Last Update: November 15, 2021

Summary

Ohio law requires that all surgical abortions be performed in ambulatory surgical facilities that maintain a written transfer agreement with a local hospital. In 2013, Ohio tightened these restrictions by preventing abortion clinics from obtaining the necessary transfer agreement from public hospitals and by prescribing difficult requirements for clinics that seek a variance of the written transfer agreement requirement. In 2015, Ohio added even more onerous provisions: a facility’s license would be automatically suspended if the Ohio Department of Health either denies – or simply fails to act on – a variance application within 60 days.

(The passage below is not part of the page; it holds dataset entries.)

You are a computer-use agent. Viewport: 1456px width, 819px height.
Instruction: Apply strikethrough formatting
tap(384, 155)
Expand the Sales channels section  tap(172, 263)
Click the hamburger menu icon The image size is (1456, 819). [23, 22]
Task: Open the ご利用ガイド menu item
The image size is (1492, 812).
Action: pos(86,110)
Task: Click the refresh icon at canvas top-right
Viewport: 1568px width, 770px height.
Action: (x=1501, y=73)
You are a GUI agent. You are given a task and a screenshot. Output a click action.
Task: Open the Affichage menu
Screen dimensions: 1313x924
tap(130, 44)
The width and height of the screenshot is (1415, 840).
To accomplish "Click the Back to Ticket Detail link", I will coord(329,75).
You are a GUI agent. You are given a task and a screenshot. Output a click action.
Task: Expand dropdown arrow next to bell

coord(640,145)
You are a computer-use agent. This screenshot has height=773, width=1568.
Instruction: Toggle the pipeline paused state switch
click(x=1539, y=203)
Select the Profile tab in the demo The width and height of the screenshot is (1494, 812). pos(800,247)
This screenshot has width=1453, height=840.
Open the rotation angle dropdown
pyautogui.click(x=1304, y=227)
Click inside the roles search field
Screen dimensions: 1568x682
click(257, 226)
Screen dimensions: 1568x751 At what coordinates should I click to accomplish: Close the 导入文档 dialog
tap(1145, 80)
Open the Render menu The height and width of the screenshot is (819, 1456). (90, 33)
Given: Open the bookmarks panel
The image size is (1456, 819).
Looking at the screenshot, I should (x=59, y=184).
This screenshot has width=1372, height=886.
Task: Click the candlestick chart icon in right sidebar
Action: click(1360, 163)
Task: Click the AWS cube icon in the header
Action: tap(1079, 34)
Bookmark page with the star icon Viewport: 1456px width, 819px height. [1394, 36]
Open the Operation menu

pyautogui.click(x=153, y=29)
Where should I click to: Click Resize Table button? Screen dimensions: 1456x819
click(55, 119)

These medically unnecessary laws violate patients’ and providers’ constitutional rights.

We filed our Complaint and Motion for Preliminary Injunction in September 2015 in the United States District Court for the Southern District of Ohio. Plaintiffs seek a declaratory judgment that the provisions in question are unconstitutional, and seek a permanent injunction preventing their enforcement.

The automatic suspension provision would have taken effect in September 2015 and would have put facilities at risk of being forced to shut down nearly immediately with no opportunity for a hearing. In October 2015, our Motion for Preliminary Injunction was granted, preventing the Ohio Department of Health from enforcing the Automatic Suspension Provision. The litigation challenging the full array of unconstitutional provisions is ongoing.

The Plaintiffs in this litigation are Women’s Med Group Professional Corporation and Planned Parenthood Southwest Ohio Region. They are represented by attorneys with the ACLU, the ACLU of Ohio, Planned Parenthood Federation of America, and Baker Hostetler LLP.